La Suisse est à la pointe mondiale du développement de la technologie des drones. Cela concerne surtout la technologie des capteurs, les systèmes de guidage et le traitement des données. Même si l’utilisation de drones dans l’agriculture suisse est actuellement encore faible, cette technologie présente un potentiel particulièrement intéressant pour l’agriculture diverse et fortement structurée du pays. La technologie à base de drones est souvent plus souple et parfois même moins coûteuse que p.ex. les systèmes à base de tracteurs.

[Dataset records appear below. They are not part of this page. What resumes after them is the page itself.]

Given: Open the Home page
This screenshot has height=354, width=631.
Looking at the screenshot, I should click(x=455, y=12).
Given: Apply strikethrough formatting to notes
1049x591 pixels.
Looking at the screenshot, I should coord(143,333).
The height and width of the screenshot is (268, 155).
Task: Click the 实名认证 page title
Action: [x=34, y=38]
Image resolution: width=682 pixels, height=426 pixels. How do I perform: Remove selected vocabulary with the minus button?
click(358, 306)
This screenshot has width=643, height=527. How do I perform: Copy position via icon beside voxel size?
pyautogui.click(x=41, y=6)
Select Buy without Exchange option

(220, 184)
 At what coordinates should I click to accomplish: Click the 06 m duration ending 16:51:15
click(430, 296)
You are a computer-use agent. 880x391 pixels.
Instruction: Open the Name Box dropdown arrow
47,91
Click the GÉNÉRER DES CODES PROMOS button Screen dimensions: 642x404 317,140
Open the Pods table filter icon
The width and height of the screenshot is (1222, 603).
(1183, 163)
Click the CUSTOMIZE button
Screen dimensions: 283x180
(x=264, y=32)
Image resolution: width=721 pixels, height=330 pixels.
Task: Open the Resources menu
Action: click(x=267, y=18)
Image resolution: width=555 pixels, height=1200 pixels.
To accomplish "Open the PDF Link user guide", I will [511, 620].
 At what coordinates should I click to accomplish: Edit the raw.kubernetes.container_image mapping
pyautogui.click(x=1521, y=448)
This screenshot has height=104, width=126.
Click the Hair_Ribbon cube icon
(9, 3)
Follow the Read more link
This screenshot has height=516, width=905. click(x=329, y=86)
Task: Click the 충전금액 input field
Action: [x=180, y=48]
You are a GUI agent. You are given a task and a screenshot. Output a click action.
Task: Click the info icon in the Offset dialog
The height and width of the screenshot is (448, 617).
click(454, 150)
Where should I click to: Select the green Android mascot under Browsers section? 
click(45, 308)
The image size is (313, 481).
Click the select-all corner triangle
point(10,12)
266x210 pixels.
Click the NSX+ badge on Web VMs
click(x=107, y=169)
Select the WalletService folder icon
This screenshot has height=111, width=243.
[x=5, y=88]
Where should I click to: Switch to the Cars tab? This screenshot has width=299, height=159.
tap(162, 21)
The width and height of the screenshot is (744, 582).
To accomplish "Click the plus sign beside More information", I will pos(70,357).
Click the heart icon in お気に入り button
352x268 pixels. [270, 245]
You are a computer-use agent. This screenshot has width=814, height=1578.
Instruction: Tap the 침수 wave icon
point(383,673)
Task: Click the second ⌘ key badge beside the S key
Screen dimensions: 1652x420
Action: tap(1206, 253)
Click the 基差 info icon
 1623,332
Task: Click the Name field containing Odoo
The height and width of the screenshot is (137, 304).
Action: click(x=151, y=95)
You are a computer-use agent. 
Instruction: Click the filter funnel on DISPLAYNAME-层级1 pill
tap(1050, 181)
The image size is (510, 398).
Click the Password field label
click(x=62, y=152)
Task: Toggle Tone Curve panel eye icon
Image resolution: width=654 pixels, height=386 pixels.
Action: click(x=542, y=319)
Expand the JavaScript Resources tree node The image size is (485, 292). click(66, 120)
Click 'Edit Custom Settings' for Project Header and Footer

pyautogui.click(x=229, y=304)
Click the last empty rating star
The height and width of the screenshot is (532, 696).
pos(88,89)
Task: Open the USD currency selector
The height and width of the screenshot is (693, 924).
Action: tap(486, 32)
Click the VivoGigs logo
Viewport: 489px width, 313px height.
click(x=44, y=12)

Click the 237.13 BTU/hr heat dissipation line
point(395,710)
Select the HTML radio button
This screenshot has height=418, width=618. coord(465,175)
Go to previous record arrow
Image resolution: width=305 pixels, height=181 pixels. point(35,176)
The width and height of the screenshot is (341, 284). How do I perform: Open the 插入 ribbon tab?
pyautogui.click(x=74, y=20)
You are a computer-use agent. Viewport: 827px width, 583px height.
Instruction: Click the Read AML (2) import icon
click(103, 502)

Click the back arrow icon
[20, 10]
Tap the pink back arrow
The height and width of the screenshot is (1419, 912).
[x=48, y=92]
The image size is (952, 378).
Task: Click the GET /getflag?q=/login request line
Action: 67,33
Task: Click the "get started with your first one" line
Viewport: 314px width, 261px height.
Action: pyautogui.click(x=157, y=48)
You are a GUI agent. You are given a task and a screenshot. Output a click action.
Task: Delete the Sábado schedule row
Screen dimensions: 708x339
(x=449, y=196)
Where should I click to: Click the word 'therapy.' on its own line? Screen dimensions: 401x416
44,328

Implications pour la Suisse

La Suisse dispose de bonnes conditions pour le développement de technologies de drones agricoles car il y existe des connaissances dans la quasi-totalité des domaines concernés, et ce de la recherche fondamentale à la recherche appliquée. Il s’agit surtout de créer des liens avec la pratique, d’encourager les solutions dans les exploitations agricoles et d’améliorer leur facilité de mise en oeuvre. Il peut être utile de faire appel à cet effet à des instruments adaptés de promotion de la recherche et du transfert de technologies. L’intégration de ces technologies dans les processus agricoles actuels s’effectuera plutôt lentement. Par rapport à l’étranger, on peut nommer différents facteurs défavorables, tels les prix relativement faibles des engrais et des matières premières ou des subventions agricoles peu liées à l’efficience de production. En outre, le cadre légal pour l’utilisation de drones est actuellement en cours de modification. Et enfin, les drones ne jouent quasiment aucun rôle dans la formation des agriculteurs, des conseillers agricoles et de nombreux ingénieurs agronomes et apparentés. Il s’agit de créer des conditions cadre claires et positives, et de mettre en place les capacités requises pour étendre le rôle de la Suisse en tant que pionnière de la technologie des drones au domaine agricole à l’horizon de cinq à dix ans.